Apesar disso, ainda se observa ideias como enjôos “significando rejeição ao feto” e coisas do gênero, como se não gostar de estar grávida significasse um indicativo futuro de que a mulher não iria gostar de ser mãe.
Em minha clínica, tal correlação não se mostrou correta, na medida em que três ou quatro pacientes minhas não gostaram da gravidez, embora hoje gostem muito de ser mães.
Interpretações deste tipo evidenciam o quão submetidas à culpa se encontram as mães, graças às expectativas irrealistas e ingênuas que circulam sobre a maternidade.
Sobre isso, penso que o máximo que se pode afirmar é que mulheres que desejam muito uma gravidez, talvez estejam melhor preparadas para suportar seus incômodos, embora também seja verdade que, quanto mais as mulheres tendem a idealizar a maternidade, mais propensas estarão a se frustrar com ela.
As restrições impostas pela gravidez
Dentre as restrições impostas pela gravidez, cita-se: não poder tomar quase nenhuma medicamento, não poder tingir os cabelos, ter que restringir café e bebida alcóolica, ser forçada à imobilidade por longos períodos, graças à uma gravidez de risco, e, por fim, mas não menos importante, ser lançada à força no “tedioso mundo das grávidas” (sic) onde só se fala de bebês e do amor incondicional a eles.
Outra situação incômoda bastante descrita é sentir-se vigiada em relação à saúde pelo companheiro, parentes, médicos e outras grávidas, perdendo-se a autonomia frente o próprio corpo.

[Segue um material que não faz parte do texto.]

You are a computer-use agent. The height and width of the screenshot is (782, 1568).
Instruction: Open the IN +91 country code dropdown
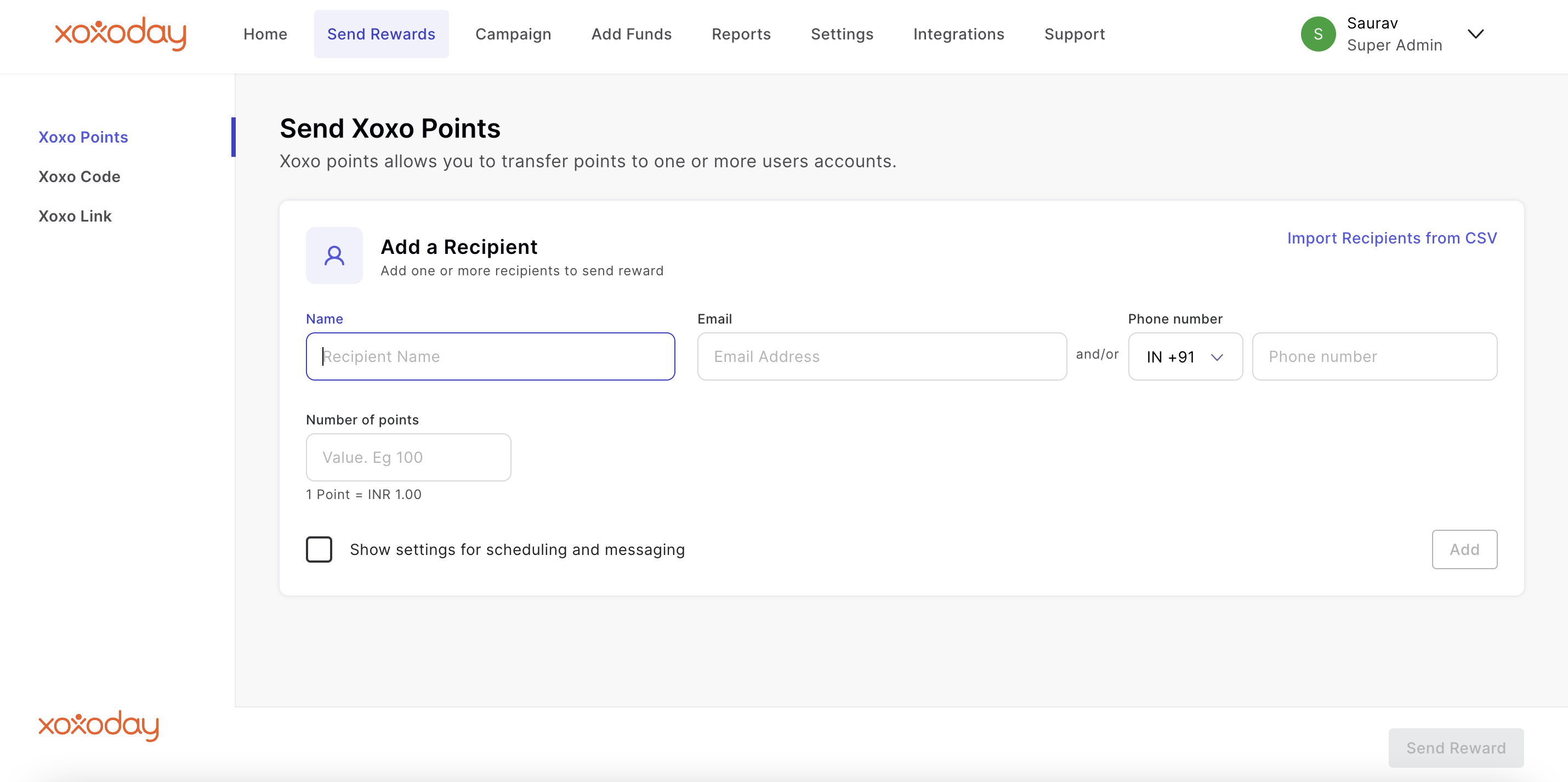pos(1185,357)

Fatores de conexão ou desconexão com o feto
Observei sobre isso que se as mulheres relaxam e aceitam, sem julgarem-se severamente, que podem não estarem gostando da gravidez, o sentimento de conexão com o feto naturalmente tende a começar a aparecer.
Outros fatores que propiciam o paulatino crescimento de conexão com o feto é o crescimento da barriga e o aumento dos momentos interativos com o bebê, por exemplo, nos ultrassons e com o bebê chutando.

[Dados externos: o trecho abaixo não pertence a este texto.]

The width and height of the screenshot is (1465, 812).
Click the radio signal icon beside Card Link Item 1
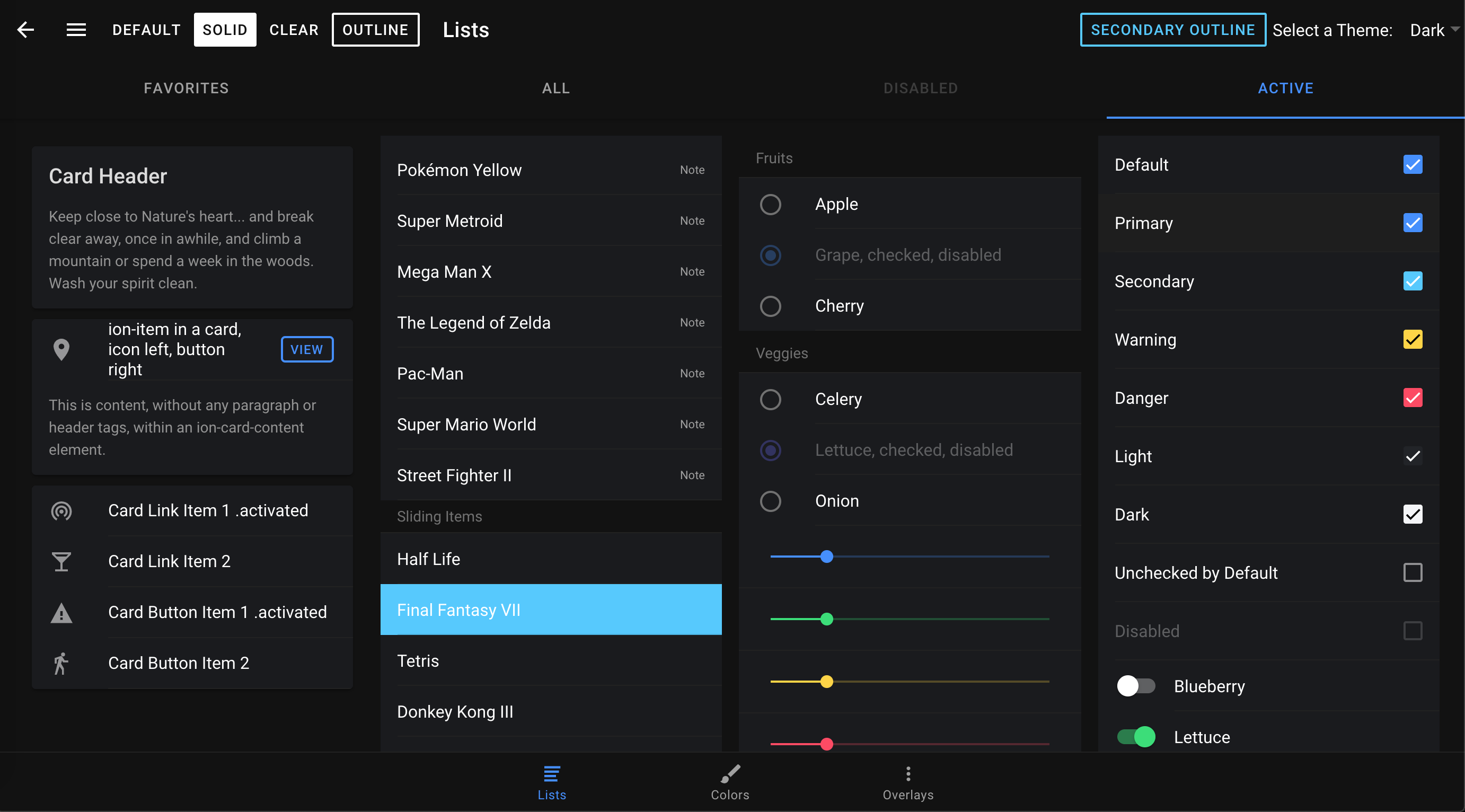61,510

Já mulheres que fantasiam uma gravidez e maternidade idílicas tenderão a se frustrar e ter dificuldade de se conectar com o feto.
A persistência de tal idealização depois do parto, dificultará à mulher, por exemplo, sentir-se autorizada a experimentar cansaço e irritação, sentimentos negativos que ela procurará supercompensar sendo a mãe perfeita, e exigindo, de volta, um bebê perfeito. Ou, no outro extremo, exacerbarão seus sentimentos de raiva, culpabilizando o bebê por isso.
Maternidade ética
De outro lado, conforme tenho observado, encontra-se genuíno prazer na geração e cuidado de uma vida em mulheres que já percorreram algum amadurecimento interno no sentido da elaboração posição depressiva, que lhes dotam de uma inquebrantável capacidade de tolerância e fé na vida, além da competência para experimentarem ternura e compaixão por tudo o que é vivo e estranho a si, o que inclui um filho, mas não só.
Esta perspectiva aponta para uma maternidade ética, na medida em que a mãe é capaz de transcender as limitadas fronteiras de seu amor narcísico pelo filho, que mesmo saído dela, nunca será completamente seu, nem capaz de amá-la na mesma medida que ela o ama.
Tal falta de reciprocidade na relação entre eles ocorre porque a dependência extrema do filho pequeno em relação à mãe é tão perturbadora que o força, assim que possível, a se afastar dela com ódio, na mesma medida do seu amor.
Assim, quanto mais a mãe puder conhecer este aspecto ingrato da maternidade, mais ajudará seu filho a se desligar dela, pois não verá nele um devedor.
Considerações finais
Finalizando, sobre aquelas que engravidam sem contar com tal amadurecimento prévio, é trabalho do psicanalista, por exemplo, ajudá–las a discriminar que estar grávida/ter um filho e “gostar de ser mãe” são coisas distintas entre si.
Pois, enquanto procriar é um ato biológico, o “gostar de ser mãe” dependerá da maior ou menor capacidade do cuidador primário de suportar os duros encargos, físicos e psicológicos, que a dedicação exclusiva ao pequeno humano requerá nos primeiros tempos de vida.
*Dedico este artigo à todas as minhas pacientes, com quem sempre aprendo tanto.